Through direct observation, discussions with staff and records we, viewed we saw that the service actively encouraged people to be members of the wider community. The service provided imaginative and varied opportunities for people to develop and maintain social, emotional, communication and independent living skills. Daily reports were written showing things such as, what a person had done that day, what support they had and what they had eaten.

Inspection carried out on 13 December 2012

During a routine inspection

We spoke to and spent time with all the people living in Mill House. One person said, "Its good here. I am learning skills to be more independent." Not everyone living in the home was able to talk about their lifestyle with us so we observed the interactions between the people and staff. We saw people who were visually and hearing impaired being supported with a variety of sensory stimulation activities so that they could interact with the people around them and their environment as much as possible.

People received support to maintain a healthy, active lifestyle. They were supported to attend health care checks and community health professionals were involved to provide advice and support when needed. A healthy balanced diet was offered to people who were able to choose the food they ate from photos if they did not understand the menu. People were supported to develop their independence skills, including making snacks and drinks.

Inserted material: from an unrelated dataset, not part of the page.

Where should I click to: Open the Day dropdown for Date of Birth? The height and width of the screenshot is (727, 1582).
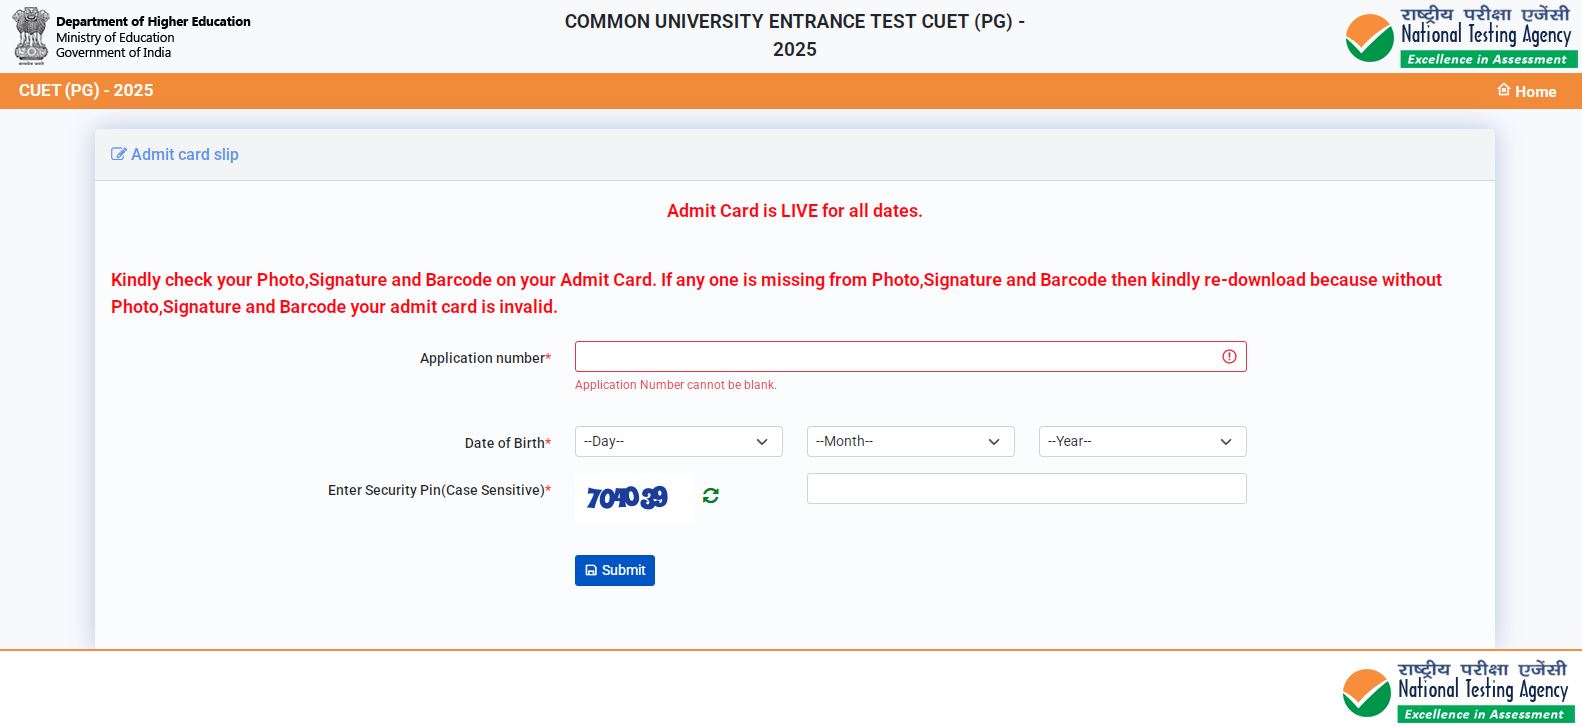click(x=678, y=442)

People were supported to express their views and make important decisions because the staff supported them with their communication and spent time with them.

There were a clear recruitment process and staff said they received the training they needed and were well supported when starting work in the service.

Inspection carried out on 23 November 2011

During a routine inspection

Not all the people living in the home were able to tell us about their experiences so we observed the interactions between the people living in the home and the staff.

Staff were kind and respectful to the people living in the home.

People were offered choices as part of the day to day routine in a way that they could understand.

People smiled and laughed when participating in various activities with the staff. People talked about some of the things they liked to do.

People said they liked the home and the staff were good.

We observed people looking comfortable and at ease in the home and with staff.

People were given the opportunity to tell staff how they wanted to be supported.